Exercise details » Would you reproduce all of the entries exactly?

Stored data »
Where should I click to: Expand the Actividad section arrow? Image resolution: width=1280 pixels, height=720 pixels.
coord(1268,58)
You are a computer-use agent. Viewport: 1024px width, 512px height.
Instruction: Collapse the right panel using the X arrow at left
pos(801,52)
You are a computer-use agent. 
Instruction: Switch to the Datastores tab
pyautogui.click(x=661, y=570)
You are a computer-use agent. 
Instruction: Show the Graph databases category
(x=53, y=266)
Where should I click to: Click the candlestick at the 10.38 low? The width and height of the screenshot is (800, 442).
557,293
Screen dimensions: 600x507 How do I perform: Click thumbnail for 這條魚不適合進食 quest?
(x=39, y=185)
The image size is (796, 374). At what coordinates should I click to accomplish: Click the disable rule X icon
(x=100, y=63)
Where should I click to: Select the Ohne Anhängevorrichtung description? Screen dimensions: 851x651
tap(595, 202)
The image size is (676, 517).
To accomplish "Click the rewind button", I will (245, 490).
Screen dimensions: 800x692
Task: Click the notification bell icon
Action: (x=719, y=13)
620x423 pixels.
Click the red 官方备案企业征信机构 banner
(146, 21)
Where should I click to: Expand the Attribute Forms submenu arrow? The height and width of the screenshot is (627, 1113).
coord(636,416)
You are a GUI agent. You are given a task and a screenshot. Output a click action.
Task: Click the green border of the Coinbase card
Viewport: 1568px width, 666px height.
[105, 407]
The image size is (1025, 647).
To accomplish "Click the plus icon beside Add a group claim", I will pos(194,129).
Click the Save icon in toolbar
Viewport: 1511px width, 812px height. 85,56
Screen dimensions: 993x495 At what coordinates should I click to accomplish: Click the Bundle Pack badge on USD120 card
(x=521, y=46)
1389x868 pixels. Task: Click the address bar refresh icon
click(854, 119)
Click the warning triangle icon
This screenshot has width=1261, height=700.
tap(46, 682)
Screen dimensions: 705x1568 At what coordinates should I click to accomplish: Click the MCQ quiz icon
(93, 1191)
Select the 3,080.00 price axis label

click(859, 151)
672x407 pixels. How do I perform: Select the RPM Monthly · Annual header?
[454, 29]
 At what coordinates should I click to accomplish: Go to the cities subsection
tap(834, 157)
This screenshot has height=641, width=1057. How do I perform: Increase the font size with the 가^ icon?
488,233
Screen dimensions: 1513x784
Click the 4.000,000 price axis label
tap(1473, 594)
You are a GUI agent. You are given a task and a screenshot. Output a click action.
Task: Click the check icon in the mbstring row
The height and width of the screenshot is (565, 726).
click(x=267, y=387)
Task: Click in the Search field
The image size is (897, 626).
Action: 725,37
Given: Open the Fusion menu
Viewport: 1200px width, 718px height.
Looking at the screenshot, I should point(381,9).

Answer space »
Where should I click to: Expand the Actividad section arrow? Image resolution: width=1280 pixels, height=720 pixels.
coord(1268,58)
You are a computer-use agent. Viewport: 1024px width, 512px height.
Instruction: Collapse the right panel using the X arrow at left
pos(801,52)
You are a computer-use agent. 
Instruction: Switch to the Datastores tab
pyautogui.click(x=661, y=570)
You are a computer-use agent. 
Instruction: Show the Graph databases category
(x=53, y=266)
Where should I click to: Click the candlestick at the 10.38 low? The width and height of the screenshot is (800, 442).
557,293
Screen dimensions: 600x507 How do I perform: Click thumbnail for 這條魚不適合進食 quest?
(x=39, y=185)
The image size is (796, 374). At what coordinates should I click to accomplish: Click the disable rule X icon
(x=100, y=63)
Where should I click to: Select the Ohne Anhängevorrichtung description? Screen dimensions: 851x651
tap(595, 202)
The image size is (676, 517).
To accomplish "Click the rewind button", I will (245, 490).
Screen dimensions: 800x692
Task: Click the notification bell icon
Action: (x=719, y=13)
620x423 pixels.
Click the red 官方备案企业征信机构 banner
(146, 21)
Where should I click to: Expand the Attribute Forms submenu arrow? The height and width of the screenshot is (627, 1113).
coord(636,416)
You are a GUI agent. You are given a task and a screenshot. Output a click action.
Task: Click the green border of the Coinbase card
Viewport: 1568px width, 666px height.
[105, 407]
The image size is (1025, 647).
To accomplish "Click the plus icon beside Add a group claim", I will pos(194,129).
Click the Save icon in toolbar
Viewport: 1511px width, 812px height. 85,56
Screen dimensions: 993x495 At what coordinates should I click to accomplish: Click the Bundle Pack badge on USD120 card
(x=521, y=46)
1389x868 pixels. Task: Click the address bar refresh icon
click(854, 119)
Click the warning triangle icon
This screenshot has width=1261, height=700.
tap(46, 682)
Screen dimensions: 705x1568 At what coordinates should I click to accomplish: Click the MCQ quiz icon
(93, 1191)
Select the 3,080.00 price axis label

click(859, 151)
672x407 pixels. How do I perform: Select the RPM Monthly · Annual header?
[454, 29]
 At what coordinates should I click to accomplish: Go to the cities subsection
tap(834, 157)
This screenshot has height=641, width=1057. How do I perform: Increase the font size with the 가^ icon?
488,233
Screen dimensions: 1513x784
Click the 4.000,000 price axis label
tap(1473, 594)
You are a GUI agent. You are given a task and a screenshot. Output a click action.
Task: Click the check icon in the mbstring row
The height and width of the screenshot is (565, 726).
click(x=267, y=387)
Task: Click in the Search field
The image size is (897, 626).
Action: 725,37
Given: Open the Fusion menu
Viewport: 1200px width, 718px height.
Looking at the screenshot, I should point(381,9).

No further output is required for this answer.